WHAT THE EXERCISE ASKS -
Recast the items between the lines holding "This screenshot has height=768, width=1024." and "point(540,786)", inclusive, as a numbered list, omitting blank lines. Include no other items.

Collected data
- - - - - - -

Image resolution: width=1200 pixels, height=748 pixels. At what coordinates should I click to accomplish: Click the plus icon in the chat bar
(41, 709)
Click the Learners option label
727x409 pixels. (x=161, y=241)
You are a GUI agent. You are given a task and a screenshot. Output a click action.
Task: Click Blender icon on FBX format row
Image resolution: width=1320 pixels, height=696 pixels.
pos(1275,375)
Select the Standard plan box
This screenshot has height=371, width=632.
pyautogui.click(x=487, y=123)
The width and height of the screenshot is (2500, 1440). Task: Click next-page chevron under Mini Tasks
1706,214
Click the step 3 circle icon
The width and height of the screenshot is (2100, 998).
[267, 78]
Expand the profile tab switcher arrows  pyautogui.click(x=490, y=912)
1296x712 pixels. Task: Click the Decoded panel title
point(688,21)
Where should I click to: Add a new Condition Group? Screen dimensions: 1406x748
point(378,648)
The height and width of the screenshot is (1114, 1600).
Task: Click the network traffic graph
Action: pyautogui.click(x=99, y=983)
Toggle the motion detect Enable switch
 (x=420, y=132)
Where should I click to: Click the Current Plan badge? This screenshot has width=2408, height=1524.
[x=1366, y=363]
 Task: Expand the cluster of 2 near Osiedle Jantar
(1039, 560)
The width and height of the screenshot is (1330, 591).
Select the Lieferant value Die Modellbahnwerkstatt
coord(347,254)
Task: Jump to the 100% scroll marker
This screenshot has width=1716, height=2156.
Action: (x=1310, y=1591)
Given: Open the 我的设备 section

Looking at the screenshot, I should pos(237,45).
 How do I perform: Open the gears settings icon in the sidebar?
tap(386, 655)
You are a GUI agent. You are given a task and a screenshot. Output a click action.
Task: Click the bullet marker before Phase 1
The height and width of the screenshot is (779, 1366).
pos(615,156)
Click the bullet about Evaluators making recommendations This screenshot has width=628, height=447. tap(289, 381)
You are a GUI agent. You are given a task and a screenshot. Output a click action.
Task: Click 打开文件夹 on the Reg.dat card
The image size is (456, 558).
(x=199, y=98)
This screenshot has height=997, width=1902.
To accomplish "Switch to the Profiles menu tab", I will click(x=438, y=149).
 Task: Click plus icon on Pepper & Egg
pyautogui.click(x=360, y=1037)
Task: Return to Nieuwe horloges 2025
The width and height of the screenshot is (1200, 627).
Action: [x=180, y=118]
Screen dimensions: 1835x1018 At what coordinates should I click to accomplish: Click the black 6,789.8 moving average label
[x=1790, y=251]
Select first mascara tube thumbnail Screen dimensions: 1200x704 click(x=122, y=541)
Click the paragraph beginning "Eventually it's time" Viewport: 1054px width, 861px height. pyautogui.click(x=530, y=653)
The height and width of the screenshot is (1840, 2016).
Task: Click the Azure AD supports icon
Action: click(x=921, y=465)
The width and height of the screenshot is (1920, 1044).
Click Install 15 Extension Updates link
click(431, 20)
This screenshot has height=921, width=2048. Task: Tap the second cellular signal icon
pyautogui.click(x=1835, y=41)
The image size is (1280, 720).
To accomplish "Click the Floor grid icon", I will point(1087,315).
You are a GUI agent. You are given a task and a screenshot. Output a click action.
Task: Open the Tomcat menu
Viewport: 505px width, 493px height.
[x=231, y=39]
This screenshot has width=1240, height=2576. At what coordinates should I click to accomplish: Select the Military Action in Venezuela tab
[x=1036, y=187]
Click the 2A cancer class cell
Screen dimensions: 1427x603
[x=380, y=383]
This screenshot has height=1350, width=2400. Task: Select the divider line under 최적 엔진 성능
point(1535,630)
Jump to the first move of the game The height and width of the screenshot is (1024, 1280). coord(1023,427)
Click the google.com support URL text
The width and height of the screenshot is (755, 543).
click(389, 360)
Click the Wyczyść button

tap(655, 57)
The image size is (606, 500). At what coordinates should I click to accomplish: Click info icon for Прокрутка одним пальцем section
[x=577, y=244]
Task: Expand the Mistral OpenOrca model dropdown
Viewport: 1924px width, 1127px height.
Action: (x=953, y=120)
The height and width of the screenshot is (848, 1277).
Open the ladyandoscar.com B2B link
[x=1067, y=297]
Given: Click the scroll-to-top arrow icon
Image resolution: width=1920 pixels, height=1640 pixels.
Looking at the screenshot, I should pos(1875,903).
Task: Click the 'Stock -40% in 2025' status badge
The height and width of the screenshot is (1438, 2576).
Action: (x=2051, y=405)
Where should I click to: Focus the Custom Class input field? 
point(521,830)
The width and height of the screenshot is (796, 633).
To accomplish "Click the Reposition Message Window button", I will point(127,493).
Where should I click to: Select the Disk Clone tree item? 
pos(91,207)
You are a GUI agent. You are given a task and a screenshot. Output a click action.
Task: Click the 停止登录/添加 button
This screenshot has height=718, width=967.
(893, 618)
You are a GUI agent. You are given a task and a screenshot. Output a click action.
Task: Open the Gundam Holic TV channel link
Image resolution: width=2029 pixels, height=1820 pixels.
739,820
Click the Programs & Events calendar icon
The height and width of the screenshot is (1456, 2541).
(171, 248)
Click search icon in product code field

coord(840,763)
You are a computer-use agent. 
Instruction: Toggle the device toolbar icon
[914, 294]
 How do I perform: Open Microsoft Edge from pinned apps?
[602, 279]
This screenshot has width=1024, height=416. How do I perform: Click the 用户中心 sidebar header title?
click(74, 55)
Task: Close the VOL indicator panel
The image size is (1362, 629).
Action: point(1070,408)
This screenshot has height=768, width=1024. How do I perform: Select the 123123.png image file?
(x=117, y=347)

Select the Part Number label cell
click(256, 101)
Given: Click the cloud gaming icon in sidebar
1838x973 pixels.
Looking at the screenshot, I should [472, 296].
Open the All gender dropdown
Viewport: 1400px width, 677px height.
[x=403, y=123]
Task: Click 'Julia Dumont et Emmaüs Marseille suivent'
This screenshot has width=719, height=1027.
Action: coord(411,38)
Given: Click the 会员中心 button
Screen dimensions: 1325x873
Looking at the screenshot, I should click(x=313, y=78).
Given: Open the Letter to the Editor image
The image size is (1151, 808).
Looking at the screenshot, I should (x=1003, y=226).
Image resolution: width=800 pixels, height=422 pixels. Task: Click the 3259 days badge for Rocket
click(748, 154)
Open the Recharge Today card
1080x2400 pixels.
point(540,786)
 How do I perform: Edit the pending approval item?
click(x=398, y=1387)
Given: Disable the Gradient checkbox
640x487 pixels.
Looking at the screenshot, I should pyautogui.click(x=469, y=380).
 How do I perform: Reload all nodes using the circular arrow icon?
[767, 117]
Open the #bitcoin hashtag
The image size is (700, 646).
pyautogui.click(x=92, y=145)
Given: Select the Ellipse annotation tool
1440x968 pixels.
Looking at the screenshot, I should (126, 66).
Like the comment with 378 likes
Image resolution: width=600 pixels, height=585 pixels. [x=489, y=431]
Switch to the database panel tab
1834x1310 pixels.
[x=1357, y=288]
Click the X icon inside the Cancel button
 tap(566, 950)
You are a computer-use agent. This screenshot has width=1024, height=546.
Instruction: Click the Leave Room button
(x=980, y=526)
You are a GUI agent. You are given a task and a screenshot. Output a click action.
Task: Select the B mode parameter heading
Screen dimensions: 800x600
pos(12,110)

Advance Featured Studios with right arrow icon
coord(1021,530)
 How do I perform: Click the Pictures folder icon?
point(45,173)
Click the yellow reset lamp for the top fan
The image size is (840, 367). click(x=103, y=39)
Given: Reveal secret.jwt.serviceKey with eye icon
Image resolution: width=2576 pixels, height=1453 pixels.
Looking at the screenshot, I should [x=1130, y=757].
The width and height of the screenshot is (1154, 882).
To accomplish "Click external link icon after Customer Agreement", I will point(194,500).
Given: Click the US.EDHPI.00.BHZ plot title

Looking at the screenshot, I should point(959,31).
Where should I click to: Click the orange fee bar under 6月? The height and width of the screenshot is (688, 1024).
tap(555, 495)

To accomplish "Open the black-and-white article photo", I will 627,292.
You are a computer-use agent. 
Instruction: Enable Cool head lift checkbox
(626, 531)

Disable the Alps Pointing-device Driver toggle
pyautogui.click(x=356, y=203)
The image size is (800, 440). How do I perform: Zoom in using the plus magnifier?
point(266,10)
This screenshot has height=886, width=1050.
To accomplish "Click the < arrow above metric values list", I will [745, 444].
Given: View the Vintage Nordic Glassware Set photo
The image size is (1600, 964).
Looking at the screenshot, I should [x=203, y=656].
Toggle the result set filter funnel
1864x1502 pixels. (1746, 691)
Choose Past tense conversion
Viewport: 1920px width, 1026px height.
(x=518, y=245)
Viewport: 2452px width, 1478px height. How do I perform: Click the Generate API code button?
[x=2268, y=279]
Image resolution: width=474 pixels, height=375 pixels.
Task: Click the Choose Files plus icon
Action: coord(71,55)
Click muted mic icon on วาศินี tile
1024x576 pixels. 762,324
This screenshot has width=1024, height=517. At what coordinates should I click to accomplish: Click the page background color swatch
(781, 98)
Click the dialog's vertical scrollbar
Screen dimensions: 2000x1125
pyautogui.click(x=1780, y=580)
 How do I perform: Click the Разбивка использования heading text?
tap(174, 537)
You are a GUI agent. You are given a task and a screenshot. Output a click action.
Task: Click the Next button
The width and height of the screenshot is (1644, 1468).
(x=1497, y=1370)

- - - - - - -

FULL SOLUTION -
1. This screenshot has height=768, width=1024. How do I perform: Select the 123123.png image file?
2. (x=117, y=347)
3. Select the Part Number label cell
4. click(256, 101)
5. Given: Click the cloud gaming icon in sidebar
6. 1838x973 pixels.
7. Looking at the screenshot, I should [472, 296].
8. Open the All gender dropdown
9. Viewport: 1400px width, 677px height.
10. [x=403, y=123]
11. Task: Click 'Julia Dumont et Emmaüs Marseille suivent'
12. This screenshot has width=719, height=1027.
13. Action: coord(411,38)
14. Given: Click the 会员中心 button
15. Screen dimensions: 1325x873
16. Looking at the screenshot, I should click(x=313, y=78).
17. Given: Open the Letter to the Editor image
18. The image size is (1151, 808).
19. Looking at the screenshot, I should (x=1003, y=226).
20. Image resolution: width=800 pixels, height=422 pixels. Task: Click the 3259 days badge for Rocket
21. click(748, 154)
22. Open the Recharge Today card
23. 1080x2400 pixels.
24. point(540,786)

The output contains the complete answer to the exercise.